Zulip Chat Archive
Stream: Is there code for X?
Topic: unique products
Damiano Testa (Aug 31 2022 at 05:39):
Dear All,
I discovered today that unique products is a thing. I am thinking of implementing them. What do people think of the code below?
Any comments are greatly appreciated!
Thanks!
import algebra.monoid_algebra.basic
/-- `unique_mul G A B a0 b0` means that the element `a0 * b0` can be written
uniquely as a product of an element of `A` and an element of `B`. -/
@[to_additive "`unique_add A B a0 b0` means that the element `a0 + b0` can be written
uniquely as a sum of an element from `A` and an element from `B`."]
def unique_mul {G} [has_mul G] (A B : finset G) (a0 b0 : G) : Prop :=
∀ ⦃a b⦄, a ∈ A → b ∈ B → a * b = a0 * b0 → a = a0 ∧ b = b0
/-- `unique_summands G` asserts that any two non-empty finite subsets of `G`
have the `unique_add` property. -/
class unique_summands (G) [has_add G] : Prop :=
( adds : ∀ {A B : finset G} (hA : A.nonempty) (hB : B.nonempty),
∃ (a0 ∈ A) (b0 ∈ B), unique_add A B a0 b0)
/-- `unique_products G` asserts that any two non-empty finite subsets of `G`
have the `unique_mul` property. -/
class unique_products (G) [has_mul G] : Prop :=
( muls : ∀ {A B : finset G} (hA : A.nonempty) (hB : B.nonempty),
∃ (a0 ∈ A) (b0 ∈ B), unique_mul A B a0 b0 )
attribute [to_additive unique_summands] unique_products
instance {M : Type*} [has_add M] [unique_summands M] : unique_products (multiplicative M) :=
{ muls := λ A B hA hB, let A' : finset M := A in have hA': A'.nonempty := hA, by
{ obtain ⟨a0, hA0, b0, hB0, J⟩ := unique_summands.adds hA' hB,
exact ⟨additive.to_mul a0, hA0, additive.to_mul b0, hB0, λ a b aA bB H, J aA bB H⟩ } }
Yaël Dillies (Aug 31 2022 at 06:18):
This is a thing in additive combinatorics, actually!
Damiano Testa (Aug 31 2022 at 06:19):
Yes, I put the import of where I was going to use it, but actually it is much lower than that.
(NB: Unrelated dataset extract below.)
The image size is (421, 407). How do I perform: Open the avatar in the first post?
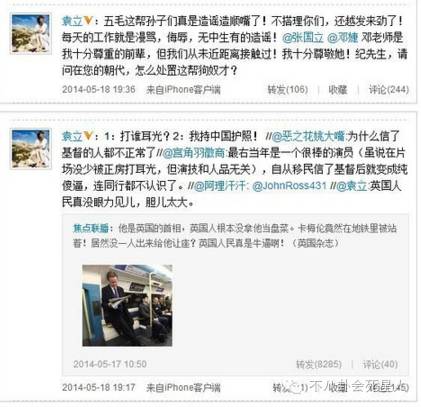[x=31, y=33]
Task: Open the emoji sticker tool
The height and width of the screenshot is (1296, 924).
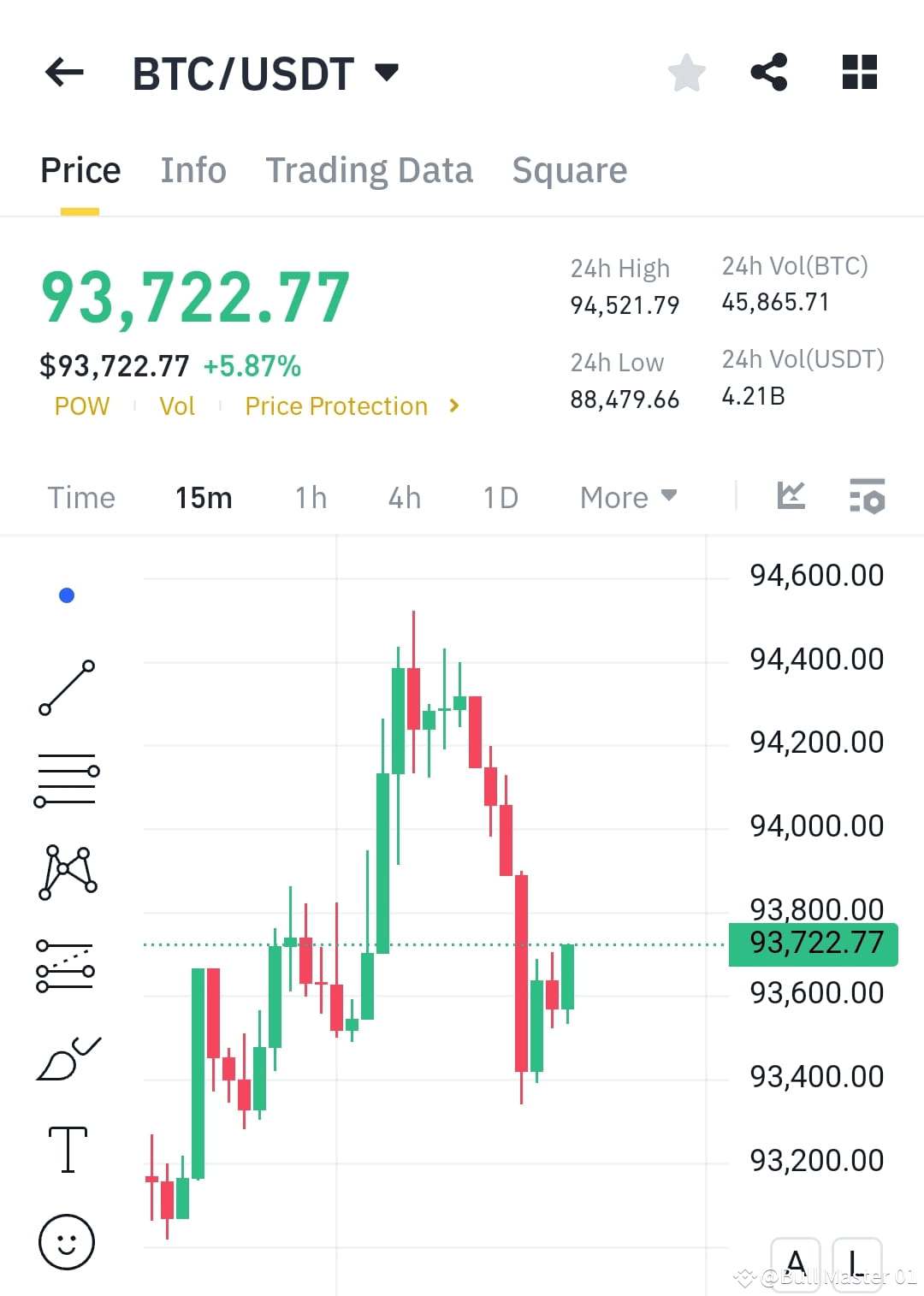Action: tap(67, 1243)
Anyway, I'm going to make a PR, but do give comments on the definition! I have checked that this would work smoothly with non-zero divisors.
Damiano Testa (Aug 31 2022 at 06:23):
(The application is fairly direct: if the grading type of an add_monoid_algebra satisfies the unique_summands property, then the add_monoid_algebra has no non-zero zero-divisors as soon as the base ring has no non-zero zero-divisors.
As far as I can tell, this easy result implies easily all(?) the no_zero_divisors instances around add_monoid_algebra, polynomial, mv_polynomial in mathlib.)
Johan Commelin (Aug 31 2022 at 06:24):
How often is this satisfied in practice? I guess pnat has this property?
Damiano Testa (Aug 31 2022 at 06:26):
I have a proof of what is below:
@[to_additive covariants.to_unique_summands]
instance covariants.to_unique_products {A} [has_mul A] [linear_order A]
[covariant_class A A (*) (≤)] [covariant_class A A (function.swap (*)) (<)]
[contravariant_class A A (*) (≤)] : unique_products A :=
Damiano Testa (Aug 31 2022 at 06:27):
Basically, if you have a linear order and with an operation and the operation is "sufficiently monotone", then unique_products holds.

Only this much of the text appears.